**** Excerpted text

The considerations I've thought of are:
Storing on the file server makes for HUUUUUUUGE numbers of files all dumped in a single directory, and therefore slower access, unless I can work out a reasonable semantic definition for a directory tree structure
OTOH, I'm guessing that the file server can handle compression somewhat better than the DB... or am I wrong?
My instincts tell me that the DB's security is stronger than the file server's, but I'm not sure if that's necessarily true.
Don't know how having terabytes of blobs in my DB will affect performance.
I'd very much appreciate some recommendations here. Thanks!
In SQL Server 2005, you only have the choice of using VARBINARY(MAX) to store the files inside the database table, or then keep them outside.
The obvious drawback of leaving them outside the database is that the database can't really control what happens to them; they could be moved, renamed, deleted.....
SQL Server 2008 introduces the FILESTERAM attribute on VARBINARY(MAX) types, which allows you to leave the files outside the database table, but still under transactional control of the database - e.g. you cannot just delete the files from the disk, the files are integral part of the database and thus get copied and backed up with it. Great if you need it, but it could make for some huge backups! :-)
The SQL Server 2008 launch presented some "best practices" as to when to store stuff in the database directly, and when to use FILESTREAM. These are:
if the files are typically less than 256 KB in size, the database table is the best option
if the files are typically over 1 MB in size, or could be more than 2 GB in size, then FILESTREAM (or in your case: plain old filesystem) is your best choice
no recommendation for files between those two margins
Also, in order not to negatively impact performance of your queries, it's often a good idea to put the large files into a separate table alltogether - don't have the huge blobs be part of your regular tables which you query - but rather create a separate table, which you only ever query against, if you really need the megabytes of documents or images.
So that might give you an idea of where to start out from!
I strongly suggest you to consider the filesystem solution. The reasons are:
you have better access to the files (precious in case of debugging), meaning that you can use regular console-based tools
you can quickly and easily take advantage of the OS to distribute the load, for example using a distributed filesystem, add redundancy via a hardware RAID etc.

********
**** Data excerpts

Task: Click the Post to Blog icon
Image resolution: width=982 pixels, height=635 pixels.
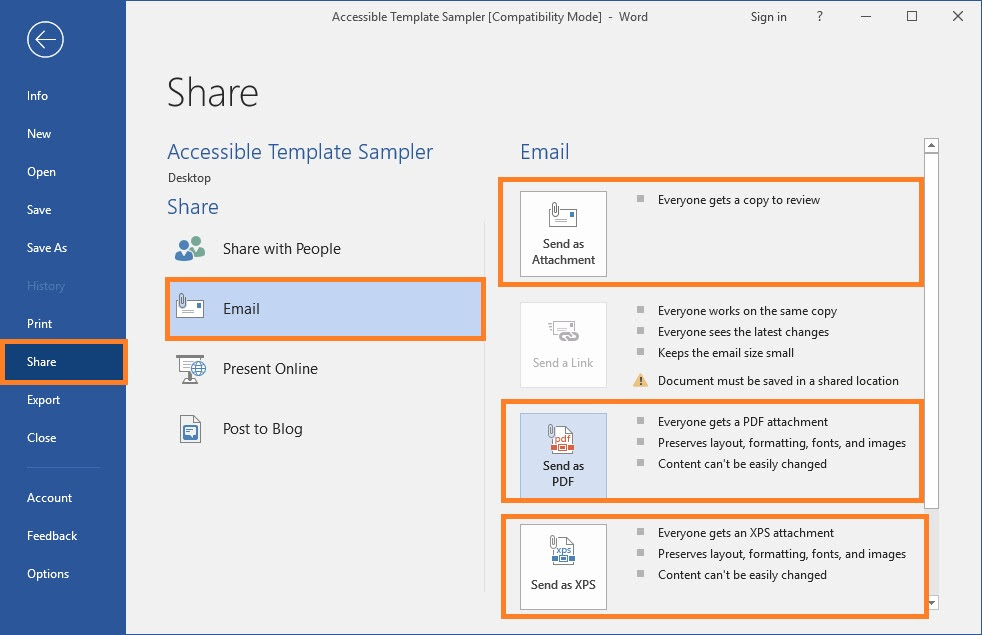Action: (189, 428)
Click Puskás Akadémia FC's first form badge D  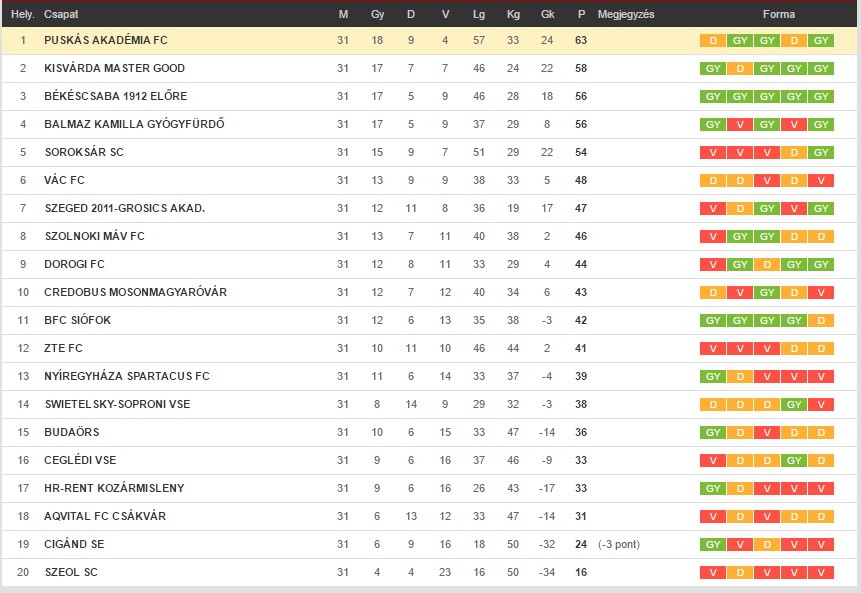(713, 41)
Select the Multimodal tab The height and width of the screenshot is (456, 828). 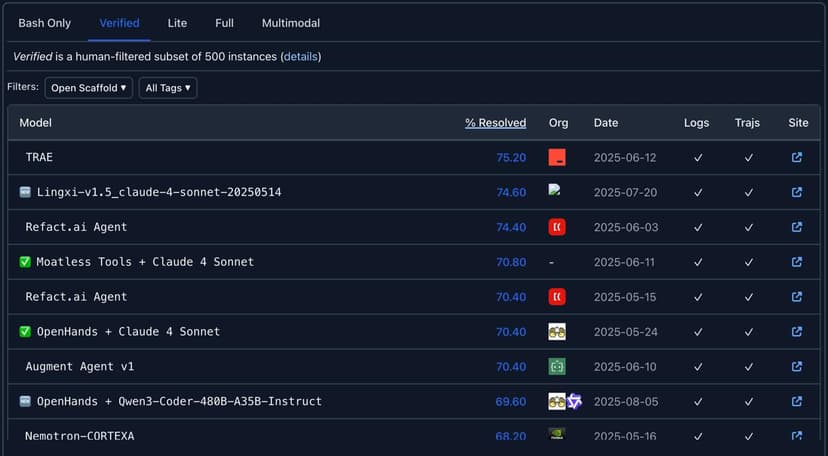click(291, 23)
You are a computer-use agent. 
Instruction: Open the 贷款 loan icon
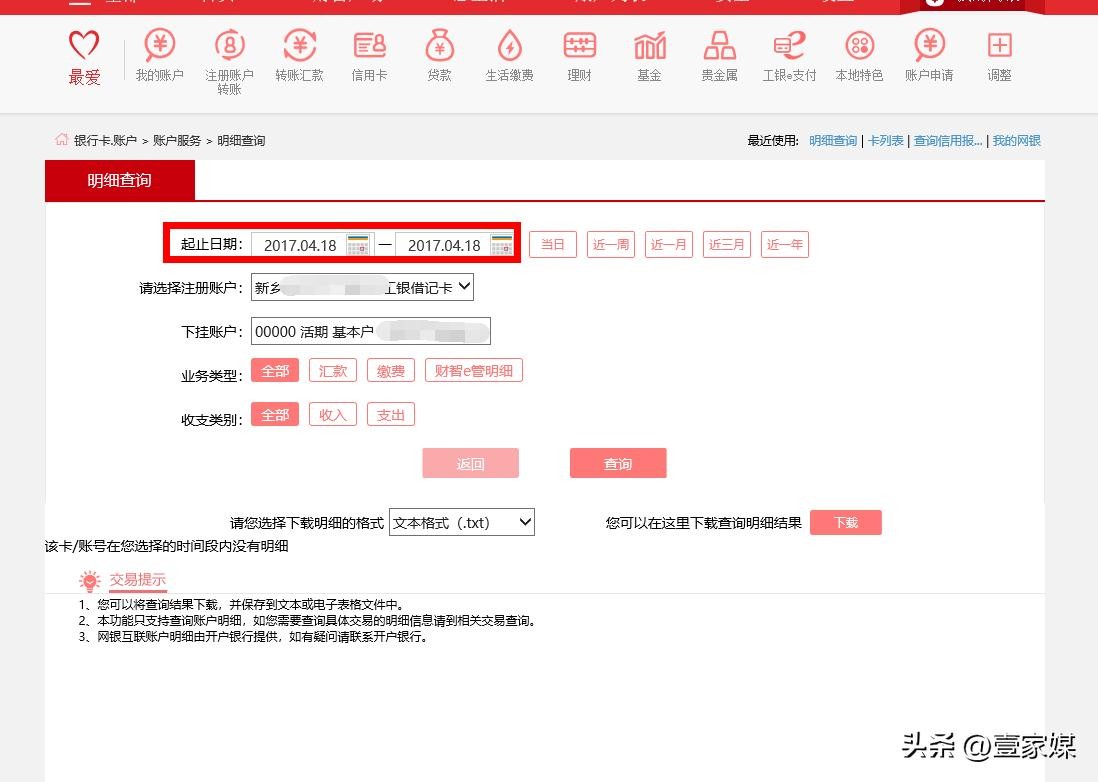pyautogui.click(x=439, y=46)
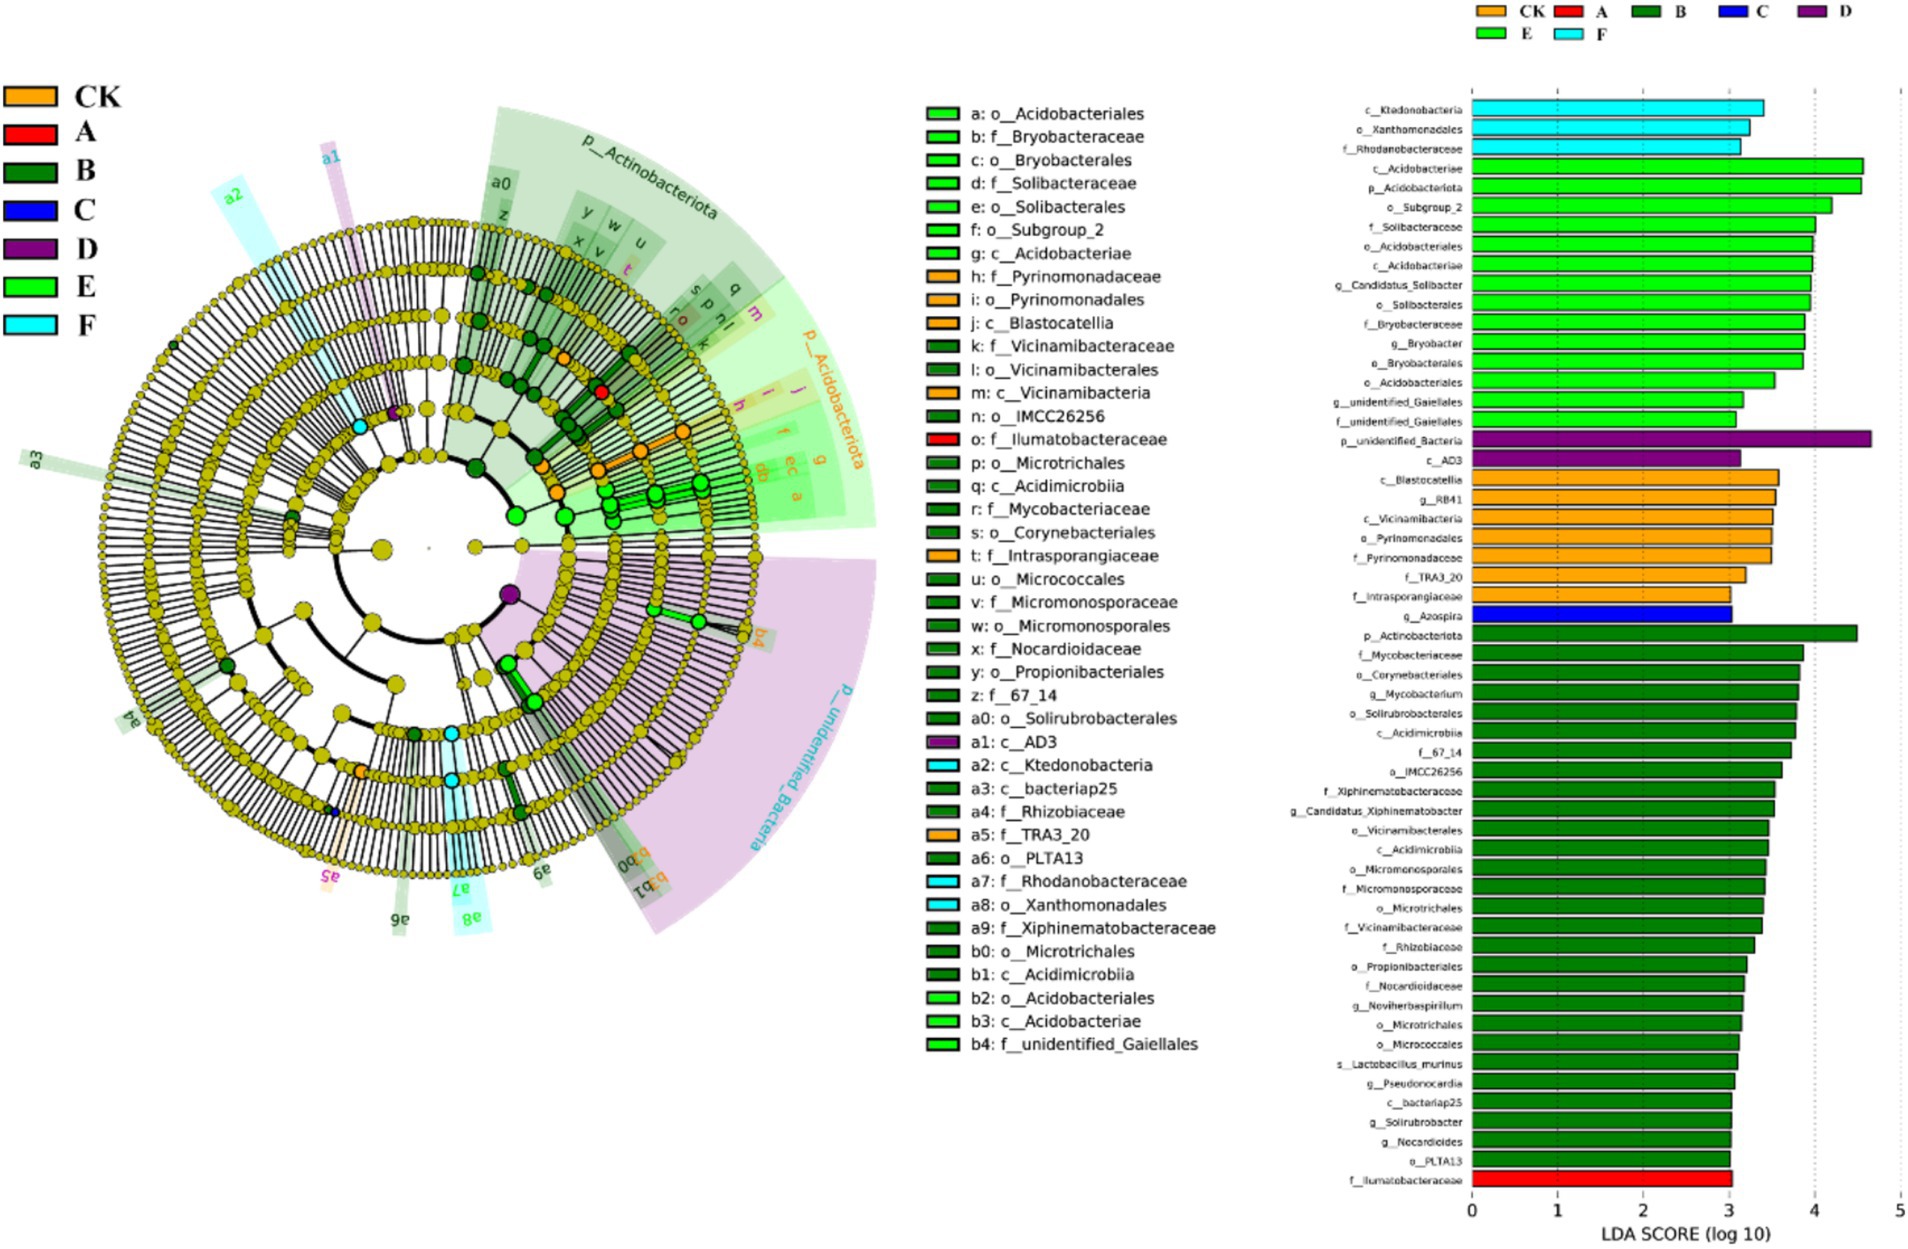Click the dark green p__Actinobacteriota bar

point(1663,634)
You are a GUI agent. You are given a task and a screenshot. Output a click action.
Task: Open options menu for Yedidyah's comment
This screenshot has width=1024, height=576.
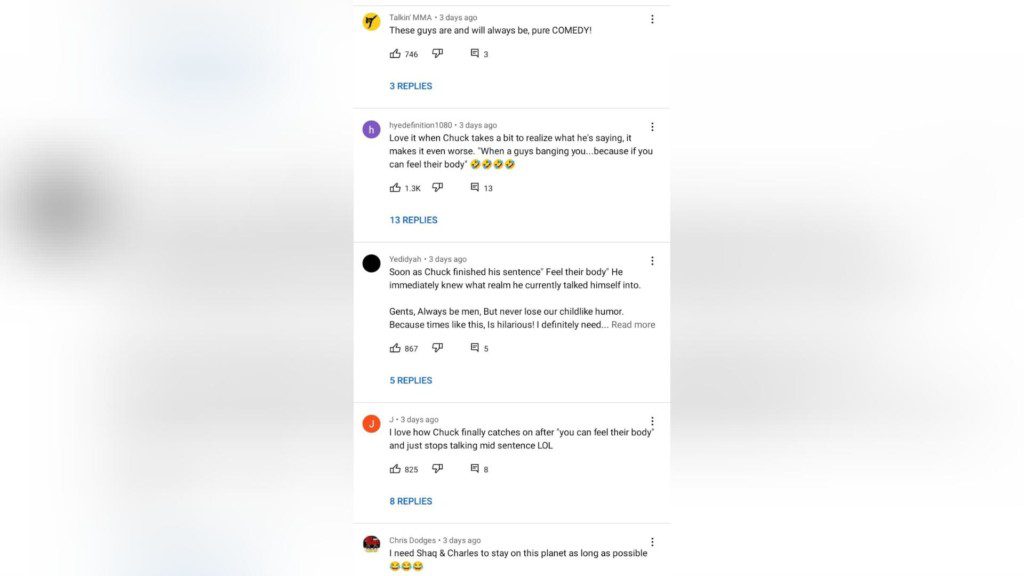click(x=652, y=261)
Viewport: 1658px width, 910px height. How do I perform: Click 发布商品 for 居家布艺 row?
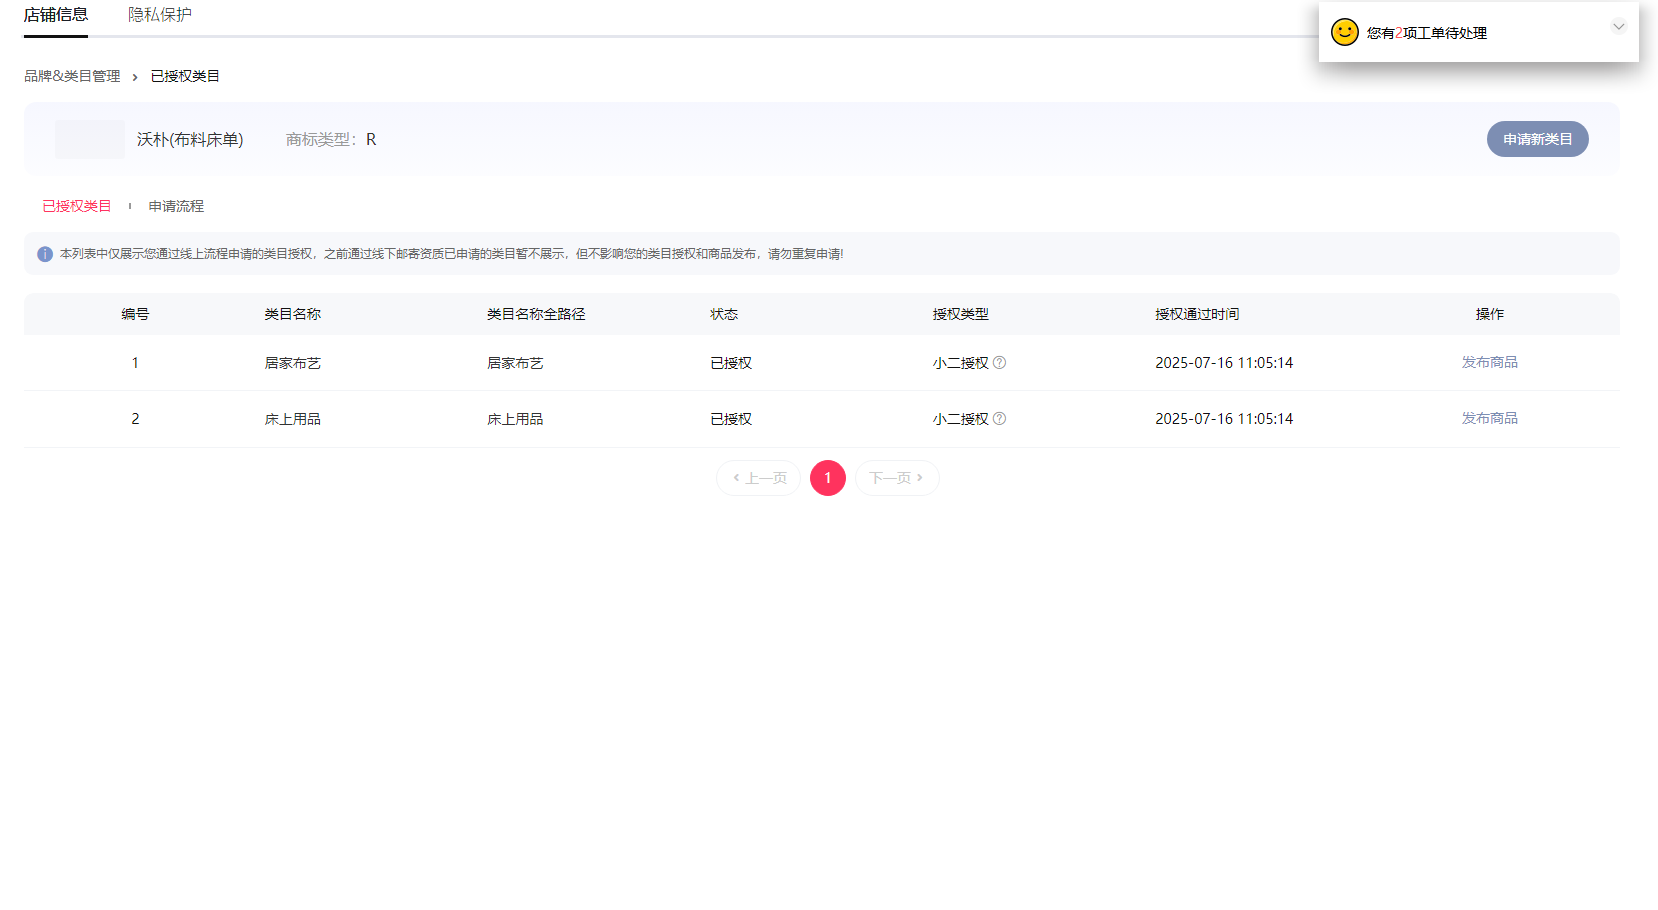pos(1489,362)
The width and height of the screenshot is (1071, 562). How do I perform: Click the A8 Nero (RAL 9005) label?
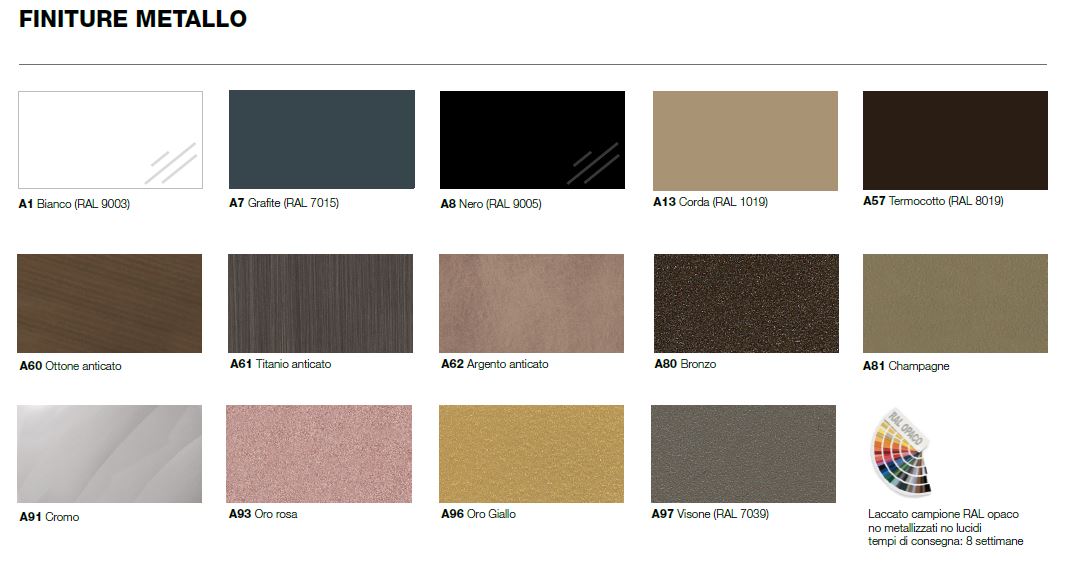coord(491,204)
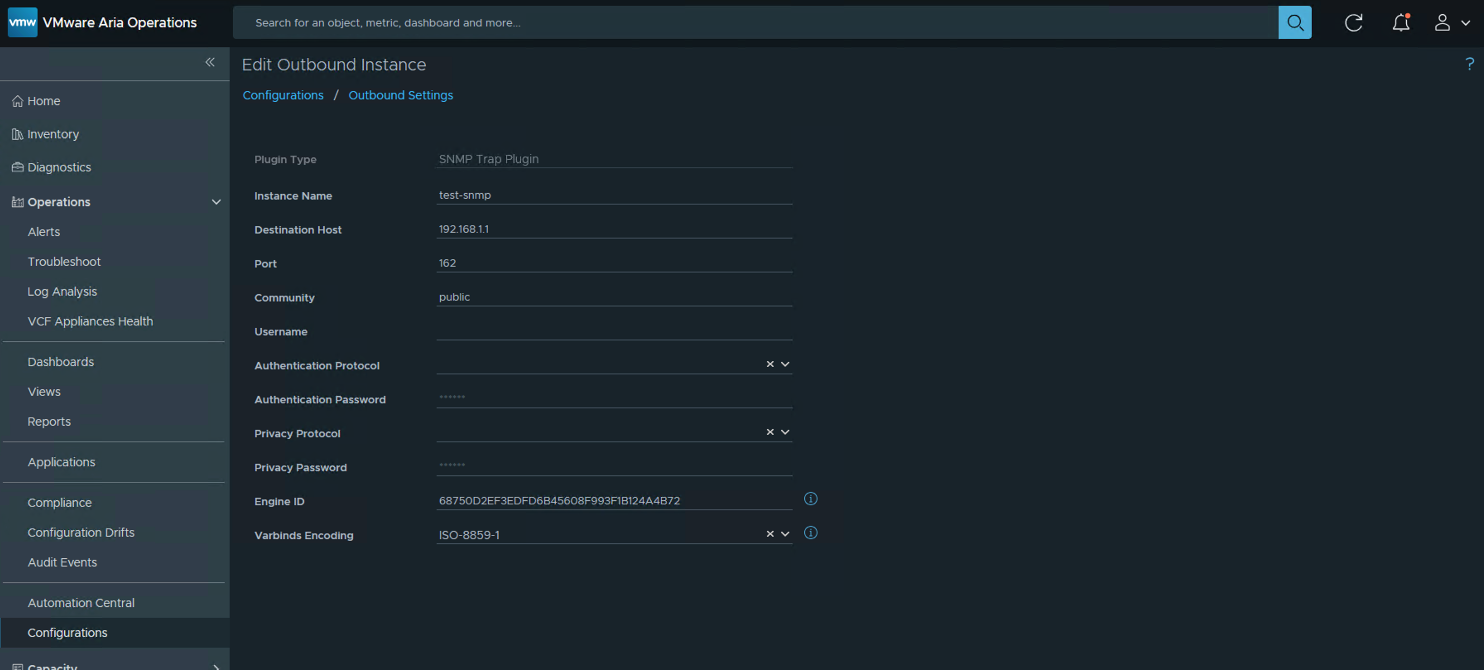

********

*How to complete this task*. Extend the thread about storing files in a database or on a file server, starting right after its last sentence. The data has nothing to do with the thread about storing files in a database or on a file server.

*Final answer*.
you can take advantage of the OS access control lists to enforce permissions.
you don't clog your database
If you are worried about large amounts of entries in your directories, you can always create a branching schema. for example:
filename : hello.txt
filename md5: 2e54144ba487ae25d03a3caba233da71
final filesystem position: /path/2e/54/hello.txt
There's a LOT of "it depends" behind this popular subject. Since you say the documents are sensitive and confidential, off the cuff I'd go with storing in the database. Here are a few reasons:
Potentially better security. It is often easier to hack a file system than a database.
Better volume control. Thousands of files in one folder can strain an OS, where a database can take millions of rows in one table without blinking.
Better searching and scanning. Add categorizing columns when you load the data, or try out full text indexing to scan the actual documents.
Backups may be more efficient -- just add another database to your backup plan, and you're covered (once you work out space details, of course). And those backup files are another layer of obfuscation on anyone trying to get at your sensitive documents.
SQL Server 2008 has data compression options that may help here. That, or have the application do it? (More security through obfuscation, perhaps)
SQL Server 2008 also has the filestream data type, which may help here, but I'm not familiar enough with it to give a recommendation for your situation.